Since these issues could be solved by trimming, the pipeline should be able to improve the quality and the reads can be used.


_Sham_oxy_1_fastqc.html_  

rRNA : 1.40% (acceptable levels of contamination)
Duplication: 38.9%
GC content: 63%

_SNI_Sal_1_fastqc.html_

rRNA : 0.02% (acceptable levels of rRNA contamination)
Duplication: 73.7%
GC content: 48%


When looking at the MultiQC report, we can see some samples with high rRNA contamination. Specifically _SNI_Sal_2_ and _SNI_Sal_4_.  Additionally, those samples failed the strand check.
For those samples with higher duplication values, those can be explained by RNA-seq often being dominated by the transcripts of a few genes. So a higher than usual duplicaiton level is expected. 

I would exclude _SNI_Sal_2_ and _SNI_Sal_4_ because of those reasons.

Additonally, _Sham_oxy_1_ shows some bad mapping. MultiQC shows that less than 30% could be mapped due to the reads being too short. For this reason, I would also expclude _Sham_oxy_1



The issues in quality are likely due to poor library preparation. Including those samples with bad quality could lead to a worse overall result.
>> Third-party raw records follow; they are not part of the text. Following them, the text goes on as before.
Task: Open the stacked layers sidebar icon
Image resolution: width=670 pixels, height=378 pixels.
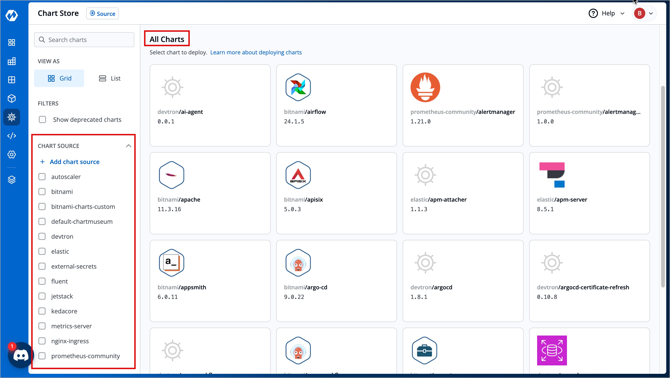Action: click(12, 180)
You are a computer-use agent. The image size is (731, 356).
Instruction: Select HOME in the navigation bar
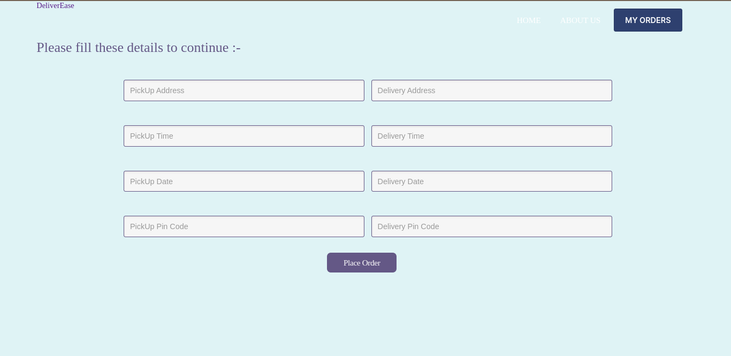(x=529, y=20)
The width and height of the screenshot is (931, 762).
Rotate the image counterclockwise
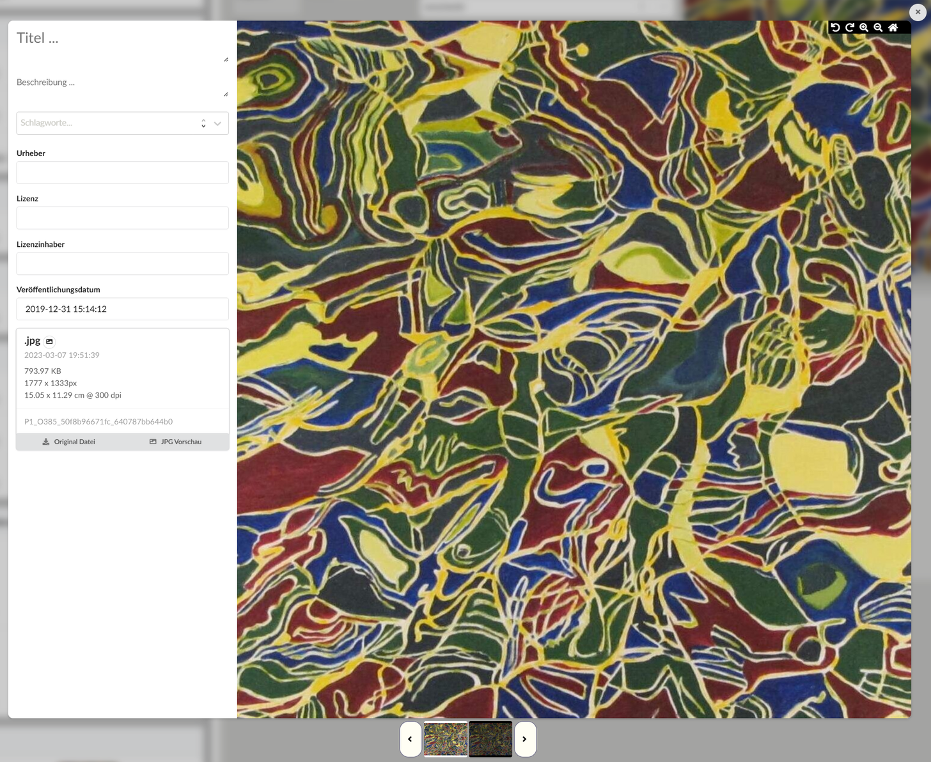pos(836,27)
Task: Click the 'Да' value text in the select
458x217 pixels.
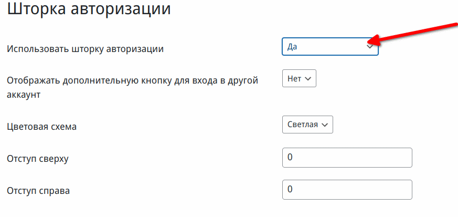Action: [x=292, y=46]
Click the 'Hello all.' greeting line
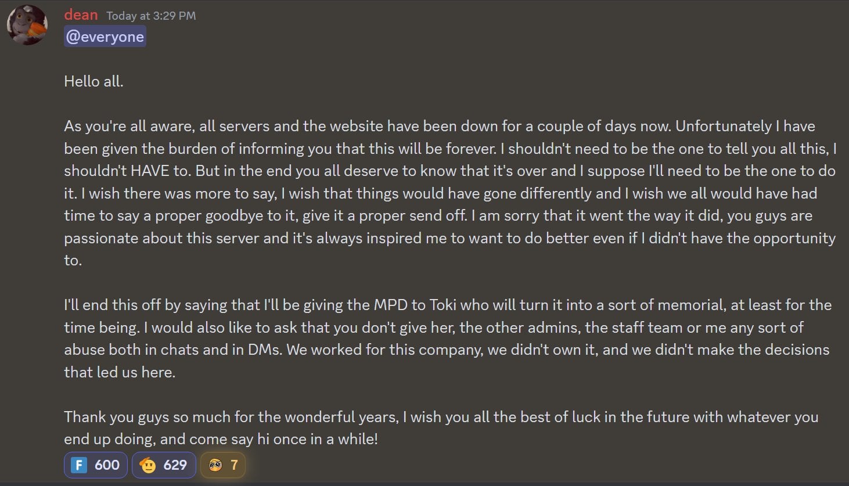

Due to the small sample size, all samples could be used for analysis. If the downstream analysis shows any issues, they could be removed afterwards.
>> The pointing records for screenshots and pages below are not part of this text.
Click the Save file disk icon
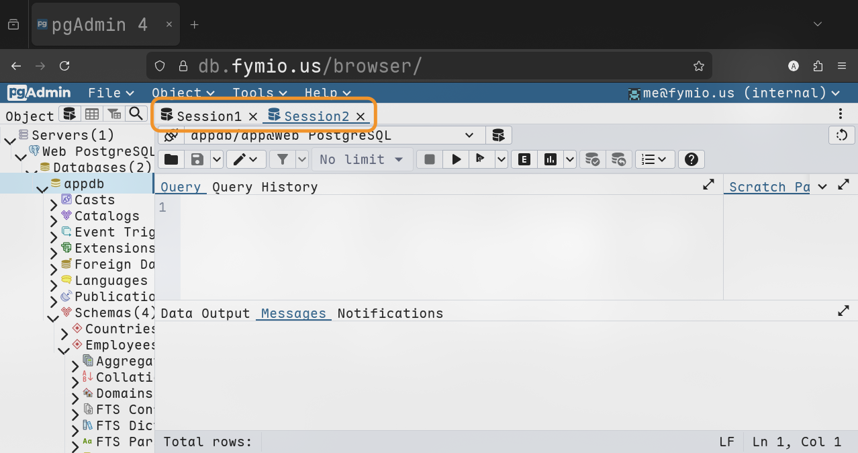pyautogui.click(x=197, y=159)
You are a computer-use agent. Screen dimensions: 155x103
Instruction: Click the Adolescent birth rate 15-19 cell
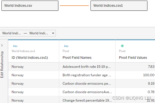point(87,67)
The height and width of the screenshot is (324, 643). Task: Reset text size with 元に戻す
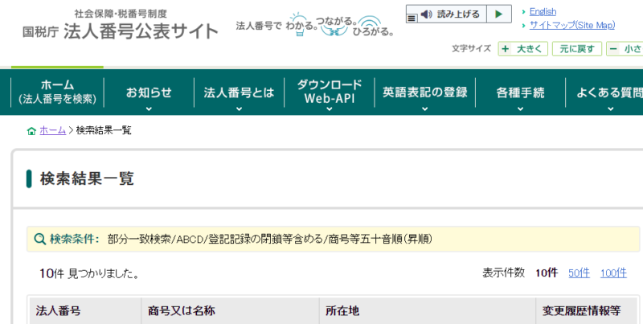(576, 49)
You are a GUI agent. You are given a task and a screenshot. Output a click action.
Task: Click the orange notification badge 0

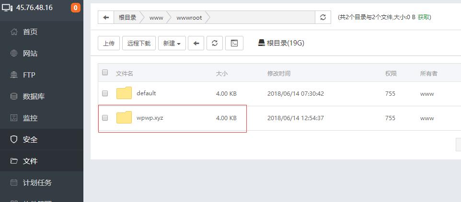tap(75, 8)
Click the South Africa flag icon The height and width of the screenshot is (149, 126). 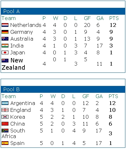[x=5, y=131]
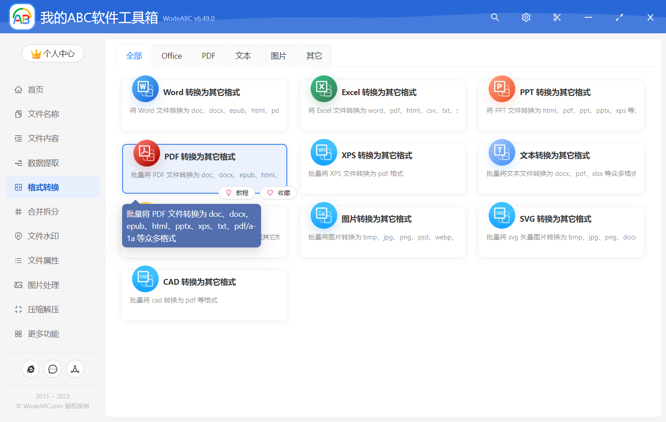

**What would you now do to continue the experiment? What are the scientists trying to figure out? Which packages on R or python would you use?**

To continue the experiment, we now want to see the difference in the four groups (Sham_oxy, SNI_oxy, Sham_Sal and
Sham_oxy) in their expression.


In the paper it was stated that differential expression analysis was performed.
The goal was to compare the oxycodone withrdawl versus saline treatment effects in SNI and sham mice. 


The ggVennDiagram R package can be used for Venn diagram generation. The R package pheatmap can be used to generate heatmaps for the different samples.
Pathway analysis can be conducted using IPA.